All Saints Day is coming, time for chestnuts and panellets

In this strange year we are living, the Castanyada (Chestnut party) 2020 is presented as a slightly different celebration. However, to the memory of those who have left us, we will add, as always, a touch of sweetness and color to All Saints’ Day by eating chestnuts, panellets and sweet potatoes.

At the end of the article, we will tell you the recipe we use at home to make panellets, the typical catalonian cakes for All Saints Day

All Saints ‘Day and the Day of the Dead: two celebrations that are mixed in a single party

The developing of our lifes has made these two celebrations in one and the same, but as we have just said, in fact they are two different celebration.

All Saints’ Day is celebrated on November 1. The next day, the 2nd, is the Day of the Dead. And what is the difference? So the difference is basically in the origin of the celebrations, which by the way is very old. So let’s start from the beginning.

Remind the dead. A pagan tradition recycled by Christianity.

Indeed, the custom of remembering the dead is, like all Christian celebrations, much older than Christianity. In fact, this one in particular, comes from the Celts.

The Celtic culture considered the annual cycle divided into 2 periods, one of light and another one of darkness. The light, corresponding to spring and summer, was the moment of splendor of life. The one of darkness, autumn and winter, was the time when the day had less and less light, and the harvests were over; therefore, they regarded it as a kind of hibernation time, almost the death of nature. At the time of transition between the two periods they remembered their dead during the Samhain. They believed that this was the time when the two worlds, those of life and death, were closer than ever.

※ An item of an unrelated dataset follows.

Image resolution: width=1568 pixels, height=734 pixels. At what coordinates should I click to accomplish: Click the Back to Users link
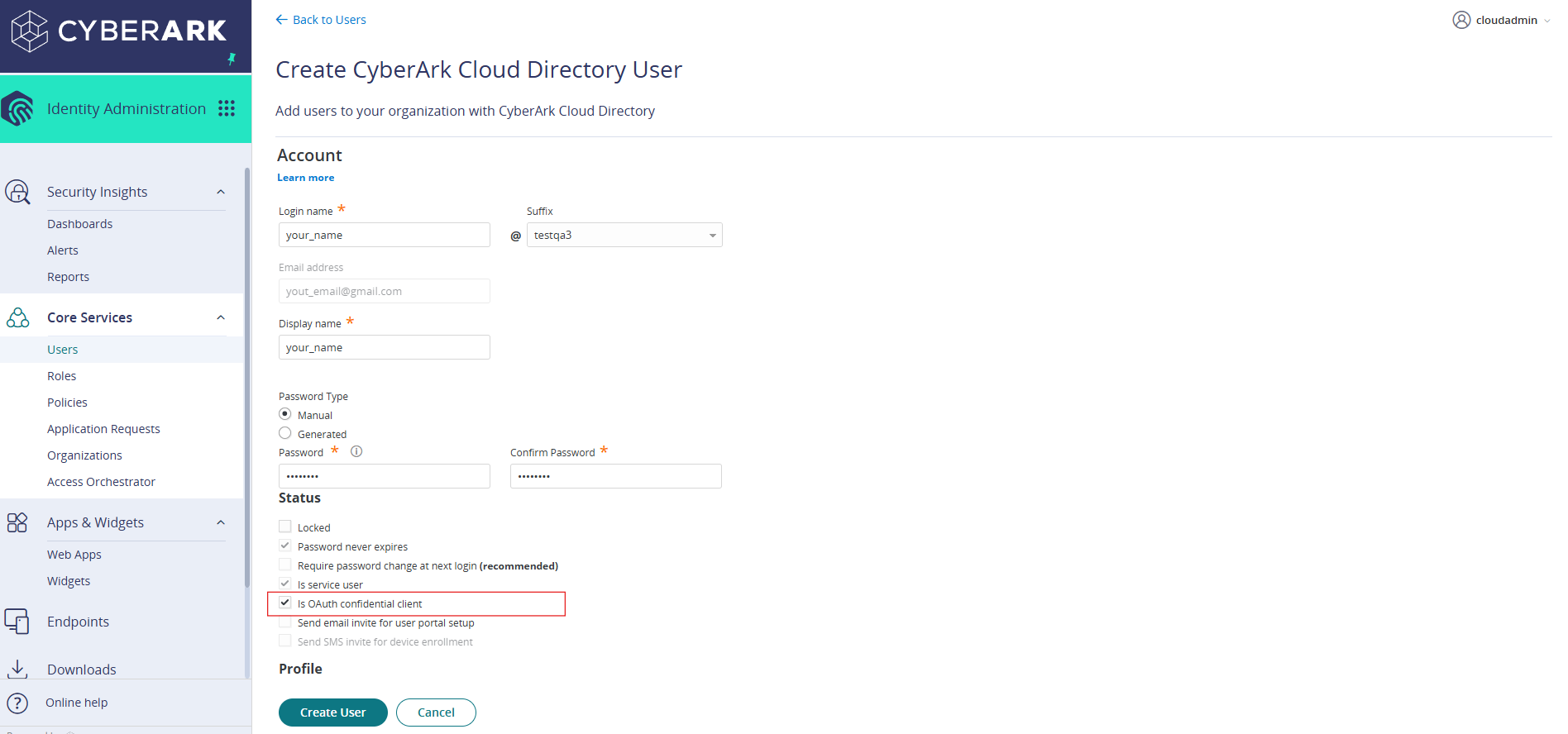321,20
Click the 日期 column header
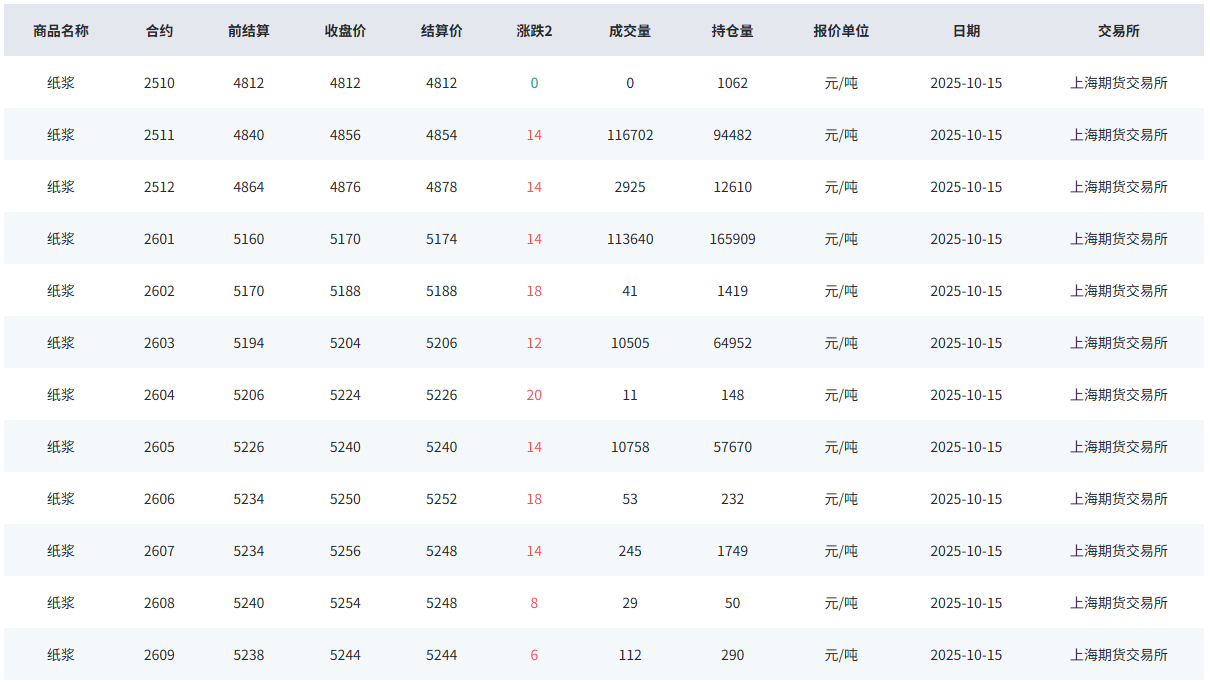 [x=966, y=31]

But this memory of the dead is not what is commemorated on All Saints’ Day

In fact, veneration of All Saints (martyrs) was instituted by Pope Boniface IV in the seventh century. It was him who decided to transform the Temple of All the Gods in Rome (the Pantheon of Agrippa in Rome) into a church. And since the closest to all the gods were all the saints he put this dedication on him. In addition, he added the cult of Mary, and thus arose the oldest church dedicated to All the Holy Martyrs in existence.

It seems that at first, the day that commemorated the feast of All Saints was towards spring, for the sake of relating it to Easter and the death and resurrection of Jesus.

But they realized that people continued to hold the rituals of remembrance of the dead until the fall, it was another pope, now Gregory IV in the mid-ninth century, who decided that the celebration of All Saints should be the 1st. of November. He also ordered it to be one of the main festivals of the liturgical year. Probably because there were already a lot of people celebrating it.

And to top it off, in 988 the monks of the French Monastery of Cluny decided to establish that on the first Eucharist on November 2 had to be in memory of all the dead, not just the saints. Also, from the evening of November 1st until the time of this celebration, the bells would ring non-stop all night.

In short, even though we mix both celebrations into one day, actually day 1 is All Saints Day and day 2 is All Dead Day.

The chestnuts and panellets, protagonists of All Saints

Now that we’ve clarified the origins of the tradition, let’s see how we celebrate it.

Going to the cemetery to bring flowers is a custom we inherited from the Romans.

They also did so, but not only did they bring flowers, to keep the dead happy, they also brought them food and wine. Have you ever noticed that in many tombs in the Roman necropolises that are preserved there is a small hole? Why do you think it should be? Well, yes, it was to be able to introduce the meal shared with the deceased. It was believed that if this tradition was not followed, the spirit of the deceased would wander relentlessly and be a bad influence on the living. It was a matter of keeping the deceased calm and happy, so they would ensure the safety and prosperity of their families.

In fact, in Catalonia this tradition of bringing food to the dead continued for a long time, until it was banned in the 15th century.

Who knows if panellets, sweet potatoes, chestnuts and muscatel are not a transformation of those breads and fruits that were part of Roman funeral meals.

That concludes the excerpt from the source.